* Request *
Update the lines below by replacing "At what coordinates should I click to accomplish" with "Where do I click to accomplish" wherever it occurs, leaving everything else unchanged.

—————

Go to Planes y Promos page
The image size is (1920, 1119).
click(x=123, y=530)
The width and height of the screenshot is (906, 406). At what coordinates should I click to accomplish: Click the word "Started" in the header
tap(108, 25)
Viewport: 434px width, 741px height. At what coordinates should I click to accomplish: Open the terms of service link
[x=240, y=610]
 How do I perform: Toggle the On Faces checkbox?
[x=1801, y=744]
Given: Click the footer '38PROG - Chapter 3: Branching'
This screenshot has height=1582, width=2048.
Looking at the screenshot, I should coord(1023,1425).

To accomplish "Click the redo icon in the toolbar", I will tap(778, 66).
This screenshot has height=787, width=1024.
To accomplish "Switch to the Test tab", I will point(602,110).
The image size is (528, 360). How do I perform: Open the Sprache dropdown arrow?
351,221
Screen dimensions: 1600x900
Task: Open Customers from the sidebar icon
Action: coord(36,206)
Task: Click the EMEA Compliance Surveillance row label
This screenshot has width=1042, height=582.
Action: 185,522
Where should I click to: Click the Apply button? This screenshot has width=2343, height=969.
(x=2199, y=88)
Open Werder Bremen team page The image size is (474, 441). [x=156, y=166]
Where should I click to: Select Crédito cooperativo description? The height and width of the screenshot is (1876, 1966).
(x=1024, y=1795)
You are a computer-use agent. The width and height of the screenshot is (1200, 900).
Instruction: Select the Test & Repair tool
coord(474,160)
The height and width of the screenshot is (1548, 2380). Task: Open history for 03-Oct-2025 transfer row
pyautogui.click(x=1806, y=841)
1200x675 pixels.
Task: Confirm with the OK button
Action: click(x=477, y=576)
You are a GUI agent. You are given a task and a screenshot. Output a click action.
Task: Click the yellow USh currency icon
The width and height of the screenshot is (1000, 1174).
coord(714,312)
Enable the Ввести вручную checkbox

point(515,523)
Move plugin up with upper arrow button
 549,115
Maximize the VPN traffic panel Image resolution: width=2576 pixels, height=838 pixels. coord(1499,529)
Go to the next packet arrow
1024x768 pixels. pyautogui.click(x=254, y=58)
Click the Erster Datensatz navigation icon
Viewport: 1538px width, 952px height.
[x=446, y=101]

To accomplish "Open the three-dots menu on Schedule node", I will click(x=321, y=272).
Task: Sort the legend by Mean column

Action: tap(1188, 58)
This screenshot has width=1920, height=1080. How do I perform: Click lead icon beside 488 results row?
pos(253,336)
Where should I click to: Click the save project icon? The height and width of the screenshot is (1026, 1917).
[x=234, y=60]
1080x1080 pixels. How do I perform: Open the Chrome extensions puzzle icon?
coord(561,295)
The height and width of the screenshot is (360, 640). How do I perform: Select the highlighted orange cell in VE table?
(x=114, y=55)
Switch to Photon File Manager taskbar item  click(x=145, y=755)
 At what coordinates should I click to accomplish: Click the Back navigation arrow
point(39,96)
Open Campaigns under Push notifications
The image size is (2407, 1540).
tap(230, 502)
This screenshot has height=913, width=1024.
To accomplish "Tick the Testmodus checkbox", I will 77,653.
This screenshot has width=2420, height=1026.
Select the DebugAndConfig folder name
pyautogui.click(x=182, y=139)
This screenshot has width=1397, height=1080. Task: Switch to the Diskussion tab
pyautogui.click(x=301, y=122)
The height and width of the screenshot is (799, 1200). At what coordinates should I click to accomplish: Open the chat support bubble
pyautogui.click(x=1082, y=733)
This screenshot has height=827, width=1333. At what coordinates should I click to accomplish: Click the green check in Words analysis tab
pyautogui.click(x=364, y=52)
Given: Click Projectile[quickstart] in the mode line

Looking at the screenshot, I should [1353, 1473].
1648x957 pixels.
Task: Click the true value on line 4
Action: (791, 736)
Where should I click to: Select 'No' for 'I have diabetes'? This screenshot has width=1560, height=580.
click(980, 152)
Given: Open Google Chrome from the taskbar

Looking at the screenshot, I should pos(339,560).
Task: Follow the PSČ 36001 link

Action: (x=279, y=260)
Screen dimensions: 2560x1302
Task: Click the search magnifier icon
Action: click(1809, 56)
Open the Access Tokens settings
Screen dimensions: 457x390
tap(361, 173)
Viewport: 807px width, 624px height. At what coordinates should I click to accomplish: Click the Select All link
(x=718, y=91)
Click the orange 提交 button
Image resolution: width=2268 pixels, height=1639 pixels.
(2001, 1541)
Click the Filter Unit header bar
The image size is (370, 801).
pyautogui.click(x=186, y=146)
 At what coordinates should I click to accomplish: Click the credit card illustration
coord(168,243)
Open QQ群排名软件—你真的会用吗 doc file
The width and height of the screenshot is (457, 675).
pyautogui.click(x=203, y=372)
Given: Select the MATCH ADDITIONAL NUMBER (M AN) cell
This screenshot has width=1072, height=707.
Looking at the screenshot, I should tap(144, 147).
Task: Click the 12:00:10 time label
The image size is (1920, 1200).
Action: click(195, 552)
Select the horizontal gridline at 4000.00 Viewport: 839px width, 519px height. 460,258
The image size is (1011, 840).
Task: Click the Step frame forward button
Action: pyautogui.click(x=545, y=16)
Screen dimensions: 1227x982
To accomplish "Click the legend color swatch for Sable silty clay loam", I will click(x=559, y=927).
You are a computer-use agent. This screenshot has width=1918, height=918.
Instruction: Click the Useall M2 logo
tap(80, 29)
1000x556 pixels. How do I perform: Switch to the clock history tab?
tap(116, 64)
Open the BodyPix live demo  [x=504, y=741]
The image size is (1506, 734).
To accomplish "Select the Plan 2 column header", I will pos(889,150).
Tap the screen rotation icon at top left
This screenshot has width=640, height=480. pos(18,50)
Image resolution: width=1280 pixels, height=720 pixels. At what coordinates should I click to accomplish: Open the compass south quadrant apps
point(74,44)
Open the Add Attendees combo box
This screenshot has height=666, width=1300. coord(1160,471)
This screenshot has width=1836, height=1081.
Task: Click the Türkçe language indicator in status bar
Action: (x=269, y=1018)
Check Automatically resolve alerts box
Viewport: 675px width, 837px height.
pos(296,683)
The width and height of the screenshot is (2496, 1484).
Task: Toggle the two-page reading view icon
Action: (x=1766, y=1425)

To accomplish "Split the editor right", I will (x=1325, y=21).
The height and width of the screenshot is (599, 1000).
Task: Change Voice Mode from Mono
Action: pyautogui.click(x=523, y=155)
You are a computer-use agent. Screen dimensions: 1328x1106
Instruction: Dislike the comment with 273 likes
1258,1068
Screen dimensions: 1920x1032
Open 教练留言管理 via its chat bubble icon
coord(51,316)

—————

* Complete response *
Go to Planes y Promos page
The image size is (1920, 1119).
click(x=123, y=530)
The width and height of the screenshot is (906, 406). Where do I click to accomplish: Click the word "Started" in the header
tap(108, 25)
Viewport: 434px width, 741px height. Where do I click to accomplish: Open the terms of service link
[x=240, y=610]
 How do I perform: Toggle the On Faces checkbox?
[x=1801, y=744]
Given: Click the footer '38PROG - Chapter 3: Branching'
This screenshot has height=1582, width=2048.
Looking at the screenshot, I should coord(1023,1425).

To accomplish "Click the redo icon in the toolbar", I will tap(778, 66).
This screenshot has height=787, width=1024.
To accomplish "Switch to the Test tab", I will point(602,110).
The image size is (528, 360). How do I perform: Open the Sprache dropdown arrow?
351,221
Screen dimensions: 1600x900
Task: Open Customers from the sidebar icon
Action: coord(36,206)
Task: Click the EMEA Compliance Surveillance row label
This screenshot has width=1042, height=582.
Action: 185,522
Where should I click to: Click the Apply button? This screenshot has width=2343, height=969.
(x=2199, y=88)
Open Werder Bremen team page The image size is (474, 441). [x=156, y=166]
Where should I click to: Select Crédito cooperativo description? The height and width of the screenshot is (1876, 1966).
(x=1024, y=1795)
You are a computer-use agent. The width and height of the screenshot is (1200, 900).
Instruction: Select the Test & Repair tool
coord(474,160)
The height and width of the screenshot is (1548, 2380). Task: Open history for 03-Oct-2025 transfer row
pyautogui.click(x=1806, y=841)
1200x675 pixels.
Task: Confirm with the OK button
Action: click(x=477, y=576)
You are a GUI agent. You are given a task and a screenshot. Output a click action.
Task: Click the yellow USh currency icon
The width and height of the screenshot is (1000, 1174).
coord(714,312)
Enable the Ввести вручную checkbox

point(515,523)
Move plugin up with upper arrow button
 549,115
Maximize the VPN traffic panel Image resolution: width=2576 pixels, height=838 pixels. coord(1499,529)
Go to the next packet arrow
1024x768 pixels. pyautogui.click(x=254, y=58)
Click the Erster Datensatz navigation icon
Viewport: 1538px width, 952px height.
[x=446, y=101]

To accomplish "Open the three-dots menu on Schedule node", I will click(x=321, y=272).
Task: Sort the legend by Mean column

Action: tap(1188, 58)
This screenshot has width=1920, height=1080. How do I perform: Click lead icon beside 488 results row?
pos(253,336)
Where should I click to: Click the save project icon? The height and width of the screenshot is (1026, 1917).
[x=234, y=60]
1080x1080 pixels. How do I perform: Open the Chrome extensions puzzle icon?
coord(561,295)
The height and width of the screenshot is (360, 640). How do I perform: Select the highlighted orange cell in VE table?
(x=114, y=55)
Switch to Photon File Manager taskbar item  click(x=145, y=755)
 Where do I click to accomplish: Click the Back navigation arrow
point(39,96)
Open Campaigns under Push notifications
The image size is (2407, 1540).
tap(230, 502)
This screenshot has height=913, width=1024.
To accomplish "Tick the Testmodus checkbox", I will 77,653.
This screenshot has width=2420, height=1026.
Select the DebugAndConfig folder name
pyautogui.click(x=182, y=139)
This screenshot has width=1397, height=1080. Task: Switch to the Diskussion tab
pyautogui.click(x=301, y=122)
The height and width of the screenshot is (799, 1200). Where do I click to accomplish: Open the chat support bubble
pyautogui.click(x=1082, y=733)
This screenshot has height=827, width=1333. Where do I click to accomplish: Click the green check in Words analysis tab
pyautogui.click(x=364, y=52)
Given: Click Projectile[quickstart] in the mode line

Looking at the screenshot, I should [1353, 1473].
1648x957 pixels.
Task: Click the true value on line 4
Action: (791, 736)
Where should I click to: Select 'No' for 'I have diabetes'? This screenshot has width=1560, height=580.
click(980, 152)
Given: Open Google Chrome from the taskbar

Looking at the screenshot, I should pos(339,560).
Task: Follow the PSČ 36001 link

Action: (x=279, y=260)
Screen dimensions: 2560x1302
Task: Click the search magnifier icon
Action: click(1809, 56)
Open the Access Tokens settings
Screen dimensions: 457x390
tap(361, 173)
Viewport: 807px width, 624px height. Where do I click to accomplish: Click the Select All link
(x=718, y=91)
Click the orange 提交 button
Image resolution: width=2268 pixels, height=1639 pixels.
(2001, 1541)
Click the Filter Unit header bar
The image size is (370, 801).
pyautogui.click(x=186, y=146)
 Where do I click to accomplish: Click the credit card illustration
coord(168,243)
Open QQ群排名软件—你真的会用吗 doc file
The width and height of the screenshot is (457, 675).
pyautogui.click(x=203, y=372)
Given: Select the MATCH ADDITIONAL NUMBER (M AN) cell
This screenshot has width=1072, height=707.
Looking at the screenshot, I should tap(144, 147).
Task: Click the 12:00:10 time label
The image size is (1920, 1200).
Action: click(195, 552)
Select the horizontal gridline at 4000.00 Viewport: 839px width, 519px height. 460,258
The image size is (1011, 840).
Task: Click the Step frame forward button
Action: pyautogui.click(x=545, y=16)
Screen dimensions: 1227x982
To accomplish "Click the legend color swatch for Sable silty clay loam", I will click(x=559, y=927).
You are a computer-use agent. This screenshot has width=1918, height=918.
Instruction: Click the Useall M2 logo
tap(80, 29)
1000x556 pixels. How do I perform: Switch to the clock history tab?
tap(116, 64)
Open the BodyPix live demo  [x=504, y=741]
The image size is (1506, 734).
To accomplish "Select the Plan 2 column header", I will pos(889,150).
Tap the screen rotation icon at top left
This screenshot has width=640, height=480. pos(18,50)
Image resolution: width=1280 pixels, height=720 pixels. Where do I click to accomplish: Open the compass south quadrant apps
point(74,44)
Open the Add Attendees combo box
This screenshot has height=666, width=1300. coord(1160,471)
This screenshot has width=1836, height=1081.
Task: Click the Türkçe language indicator in status bar
Action: (x=269, y=1018)
Check Automatically resolve alerts box
Viewport: 675px width, 837px height.
pos(296,683)
The width and height of the screenshot is (2496, 1484).
Task: Toggle the two-page reading view icon
Action: (x=1766, y=1425)

To accomplish "Split the editor right", I will (x=1325, y=21).
The height and width of the screenshot is (599, 1000).
Task: Change Voice Mode from Mono
Action: pyautogui.click(x=523, y=155)
You are a computer-use agent. Screen dimensions: 1328x1106
Instruction: Dislike the comment with 273 likes
1258,1068
Screen dimensions: 1920x1032
Open 教练留言管理 via its chat bubble icon
coord(51,316)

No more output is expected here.